L’introduction d’un retour haptique adapté aux capacités auditives et visuelles pourrait améliorer l’acceptabilité des nouveaux appareils et applications numériques en fournissant un rendu plus convaincant. Par exemple, les applications dans le domaine éducatif et culturel (dans les écoles, les musées, les bibliothèques…) nécessitent d’interagir émotionnellement avec le public et de capter son attention, ce qui est aujourd’hui rendu difficile par l’hyperstimulation sensorielle ambiante.
C’est dans ce contexte que s’inscrit le projet MAPTICS, soutenu par l’Agence Nationale de la Recherche (ANR). Il est porté par David Gueorguiev, chercheur affilié à l’ISIR, en partenariat avec Betty Lemaire-Semail du laboratoire L2EP (Université de Lille). Le projet vise à développer un nouveau cadre haptique multimodal, en étudiant comment les utilisateurs et utilisatrices intègrent les différents signaux sensoriels dans une expérience unifiée.
Développement d’un cadre multisensoriel pour l’haptique
Le projet MAPTICS a pour but de créer un nouveau cadre haptiques multimodales, pour des systèmes qui combinent plusieurs types de sensations, comme le toucher, la vue et l’ouïe. Il cherche à comprendre comment les utilisateurs et utilisatrices perçoivent et combinent ces différents signaux sensoriels en une expérience cohérente, et à identifier les aspects du toucher les plus importants à reproduire dans les environnements numériques et virtuels.
Pour cela, le projet étudiera notamment le potentiel de techniques qui associent des vibrations et des effets de frottement (appelées techniques vibro-frictionnelles), ainsi que l’effet du renforcement multisensoriel, c’est-à-dire la combinaison coordonnée du toucher, du son et de l’image, pour créer l’illusion de manipuler des objets en 3D sur un écran.
MAPTICS explore aussi comment ces sensations tactiles peuvent être intégrées dans les futures interfaces numériques, pour rendre l’interaction plus réaliste et immersive. À terme, cette recherche permettra de concevoir et de tester de nouvelles interfaces humain-machine, à la fois pour le grand public et pour les personnes ayant des déficiences sensorielles.

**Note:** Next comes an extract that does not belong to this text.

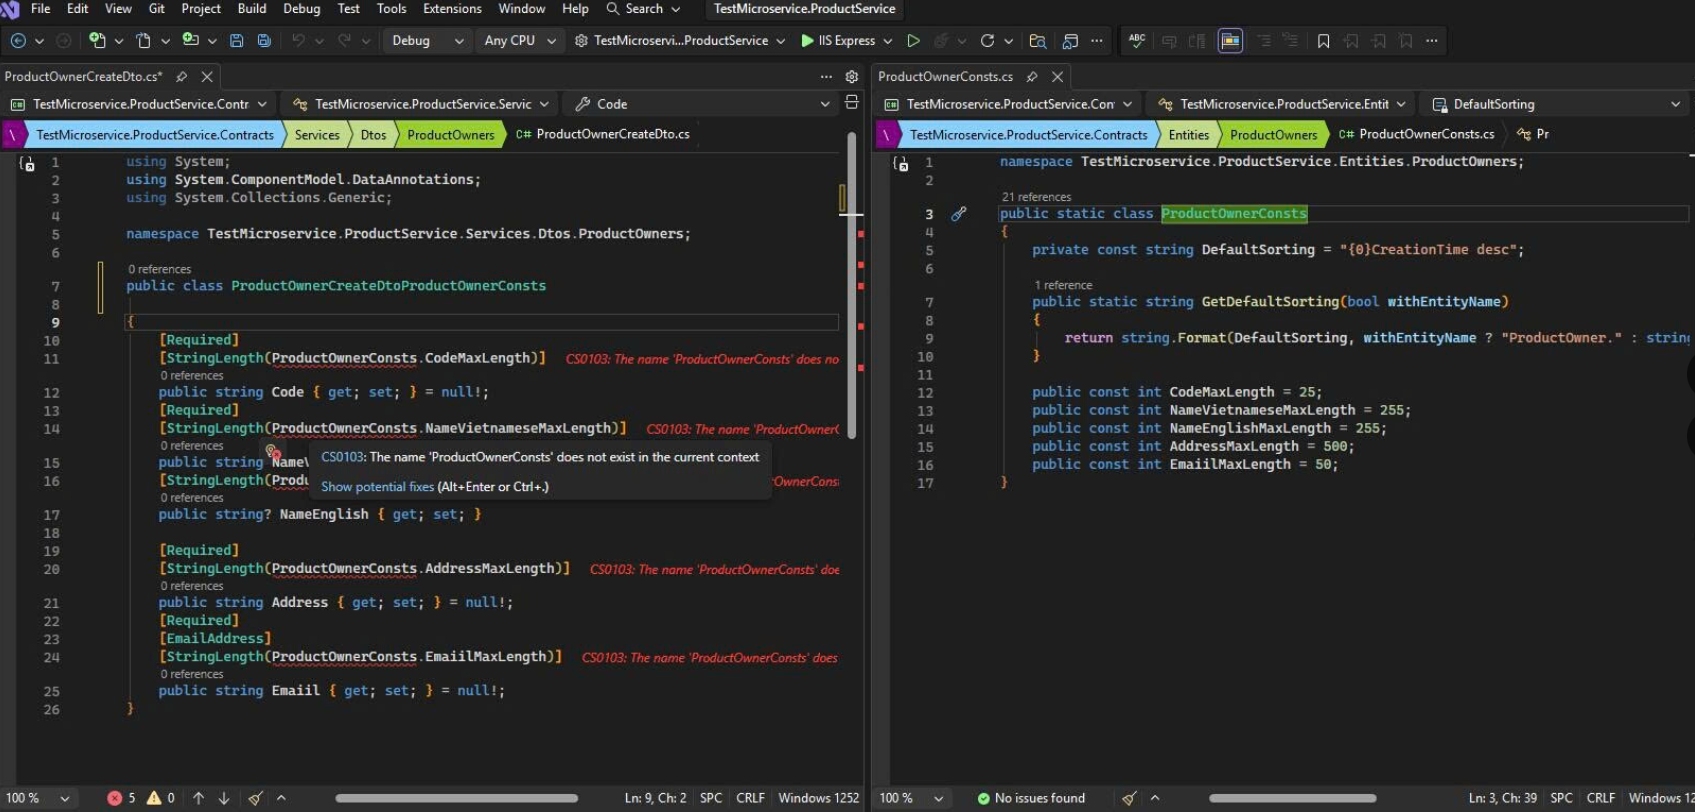Image resolution: width=1695 pixels, height=812 pixels.
Task: Open the Extensions menu
Action: 452,9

Le projet repose sur trois grands axes de développement :
– Le premier consiste à concevoir un écran interactif intégrant à la fois des retours haptiques (vibrations, frottements) et des capacités audiovisuelles haute résolution.
– Le deuxième axe vise à établir un cadre versatile pour le rendu multisensoriel et l’utiliser pour comprendre les processus cognitifs en jeu lors du traitement des données multisensorielles.
– Enfin, sur la base de ces deux volets, MAPTICS développera une interface utilisateur-utilisatrice avec un retour haptique multisensoriel renforcé à haute résolution. Cela permettra d’étudier des scénarios liés à la navigation dans des cartes interactives multisensorielles ou à l’utilisation de boutons virtuels.
Explorer la complémentarité des technologies haptiques
Une des originalités de MAPTICS tient à l’association de deux techniques encore rarement combinées : la stimulation vibrotactile et la lubrification ultrasonique. Chacune a ses limites – les vibrations mécaniques peinent à simuler des formes précises, les ultrasons sont moins efficaces lorsque le doigt ne bouge pas – mais leur combinaison pourrait lever ces obstacles.
Cette approche conjointe n’a encore jamais été étudiée en profondeur. Elle pourrait permettre de mieux reproduire des textures, des formes ou des résistances sur un écran plat, et ainsi rendre les interfaces tactiles plus expressives. À plus long terme, MAPTICS espère favoriser une convergence entre ces deux champs de recherche encore trop cloisonnés, pour encourager le développement de dispositifs tactiles plus intégrés.

L’ISIR offre un environnement particulièrement favorable à ce type de recherche : le laboratoire dispose d’une forte expertise en robotique, en interaction humain-machine et en neurosciences, et réunit des scientifiques aux profils variés. Ce cadre interdisciplinaire permet d’aborder les enjeux du projet sous plusieurs angles, techniques comme cognitifs.
Contact scientifique : David Gueorguiev, chercheur affilié à l’ISIR
Publié le 22/04/2025.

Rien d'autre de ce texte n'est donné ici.